__Written task 1__.
Can you turn the paragraph beginning "Greg is the Athletic Department's liaison" in the passage on athletic compliance into a short bulleted list that keeps its main facts?
__Written task 2__.
From the passage on athletic compliance, pull out word for word the stretch that begins at "In order to" and ends after "rent, bills, etc.".

__Passage to read__.

*-*-*

The Compliance Office handles most of these concerns. If you have questions regarding your athletic scholarship (the amount or how it is disbursed, etc.), Assistant Compliance Director Greg Offerman is the person to see. Any scholarship or grant you receive must be approved as acceptable by Greg. If you are thinking of applying for a scholarship or grant see Greg to confirm it is something you can actually accept. Your recruited status and if you do or don't have an athletic scholarship all play a factor in your ability to accept other aid.

Greg is the Athletic Department's liaison with UW Housing and is willing to help answer any questions you may have in regards to that. If you are on athletic scholarship, he can explain how the money is getting applied to housing. Greg is also the person you will see if you plan on using a car or scooter on campus. He has the auto registration forms that you need to fill out. In addition, if you are planning on getting a job (paid or unpaid) you need to be registered with Greg.

In order to get your books, you will fill out a book form, indicating the books you need for the classes in which you are enrolled in. Greg checks to make sure you have the correct books for the classes that you are taking. Once he signs your book form, take the form to the bookstore, pick out your books, and hand the cashier your book sheet.

If you are a freshman, the majority of your scholarship money will be sent to housing for room and board along with tuition fees. The remainder of the money will be used for a meal plan. You can use your WISC card for meals (just swipe card at the dining halls). If you live off campus, you will get a monthly scholarship check that can be used rent, bills, etc.

*-*-*

__Dataset excerpt__.
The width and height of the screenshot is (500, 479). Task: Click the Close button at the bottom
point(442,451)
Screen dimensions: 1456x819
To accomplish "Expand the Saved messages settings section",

*-*-*

__Solution 1__.
- Greg is the Athletic Department's liaison with UW Housing and can answer housing questions.
- For those on athletic scholarship, he can explain how the money is applied to housing.
- Anyone planning to use a car or scooter on campus sees him, and he has the auto registration forms to fill out.
- Anyone planning to get a job, paid or unpaid, must register with him.

__Solution 2__.
In order to get your books, you will fill out a book form, indicating the books you need for the classes in which you are enrolled in. Greg checks to make sure you have the correct books for the classes that you are taking. Once he signs your book form, take the form to the bookstore, pick out your books, and hand the cashier your book sheet.

If you are a freshman, the majority of your scholarship money will be sent to housing for room and board along with tuition fees. The remainder of the money will be used for a meal plan. You can use your WISC card for meals (just swipe card at the dining halls). If you live off campus, you will get a monthly scholarship check that can be used rent, bills, etc.